Step 2: Another normal distribution

Do the same thing but this time pick an arbitrary mean and standard deviation and scale the randomly generated numbers you get from nextGaussian by multiplying by your new standard deviation and shift by adding the new mean to get normally distributed numbers with that mean and standard deviation.

  1. Compute the expected 90% prediction interval.

  2. Collect randomly generated values.

  3. Sort the generated values and find the 90% prediction interval.

  4. Confirm that the prediction interval computed in step 1 matches the measured prediction interval from step 3.

Step 3: Log normal distribution

Once you’ve got the basic machinery working, you can add code to generate log normally distributed random numbers based on a 90% prediction interval and make sure that the measured interval matches what you put in.

  1. Pick a 90% interval.

  2. Collect randomly generated values, using your log normal generator.

  3. Sort the generated values and find the 90% prediction interval.

  4. Confirm that the prediction interval from step 1 matches the measured prediction interval from step 3.

Seeing the benefits

So far we’ve just been reproducing, via a Monte Carlo simulation, prediction intervals that we can derive mathematically from the various random distributions. However once we start combining values from our estimated prediction intervals it gets harder to analyze what the expected distribution of values is. As another simple step to see how this works we need to start generating random outcomes by combining random values.

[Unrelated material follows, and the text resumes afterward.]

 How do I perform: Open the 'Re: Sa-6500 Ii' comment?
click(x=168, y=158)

Step 1: Make normal random generators with different parameters

  1. Make a set of normally distributed random number generators such as some number of normal distributions with different means and standard deviations.

  2. Collect randomly generated values that are the sum of values generated from each of these generators.

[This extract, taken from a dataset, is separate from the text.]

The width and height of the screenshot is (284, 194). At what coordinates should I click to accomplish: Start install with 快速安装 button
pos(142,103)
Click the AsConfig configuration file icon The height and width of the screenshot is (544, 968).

  3. Sort the generated values and measure the 90% prediction interval.

Compare the measured prediction interval to the interval you get by adding all the lower bounds and all the upper bounds of the underlying generators. You should find that your measured prediction interval is narrower than that interval. See how that is affected by the number of generators in the set. (You can also compare your measured interval to the interval you get by adding the means and taking the square root of the sum of the squares of the standard deviations; that should actually match.)

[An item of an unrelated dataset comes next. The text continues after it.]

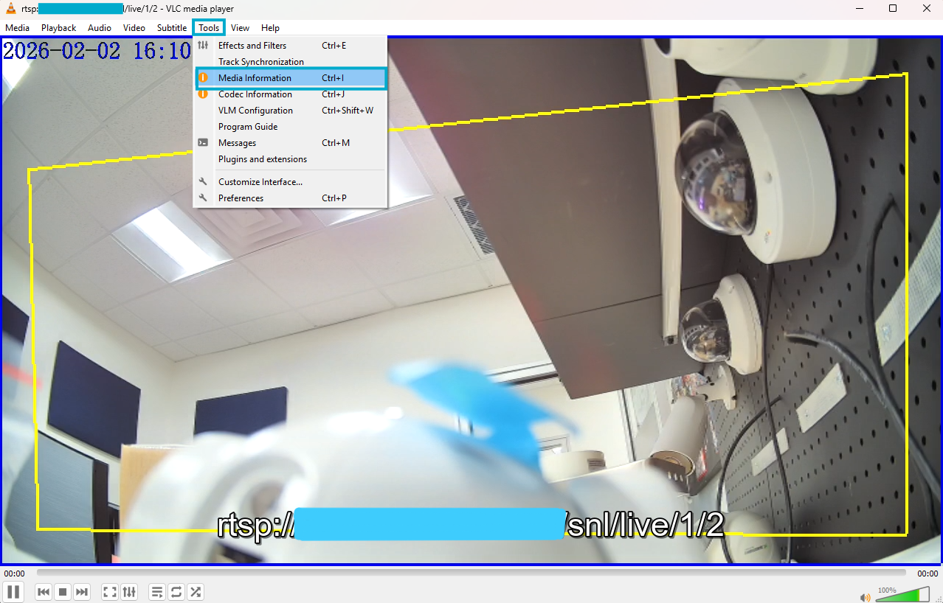Expand the Playback menu
This screenshot has height=603, width=943.
58,28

Step 2: Make log normal random generators with different parameters

  1. Make a set of log normally distributed random number generators such as some number of normal distributions with different means and standard deviations.

  2. Collect randomly generated values that are the sum of values generated from each of these generators.

  3. Sort the generated values and measure the 90% prediction interval.

Same as before, compare the measured prediction interval to the interval you get by adding all the lower bounds and all the upper bounds of the underlying generators. You should find that your measured prediction interval is narrower than that interval. See how that is affected by the number of generators in the set. Can you figure out a way to compute this interval without simulation?

Step 3: Make a more complex set of random generators

  1. Make a larger set of random number generators with different distributions and different parameters.

  2. Collect randomly generated values that are some more complex combination of the values generated from each of these generators.

  3. Sort the generated values and measure the 90% prediction interval.

Now try applying the same mathematical combination to all the bounds of the original prediction intervals and compare your measured prediction interval to what you get.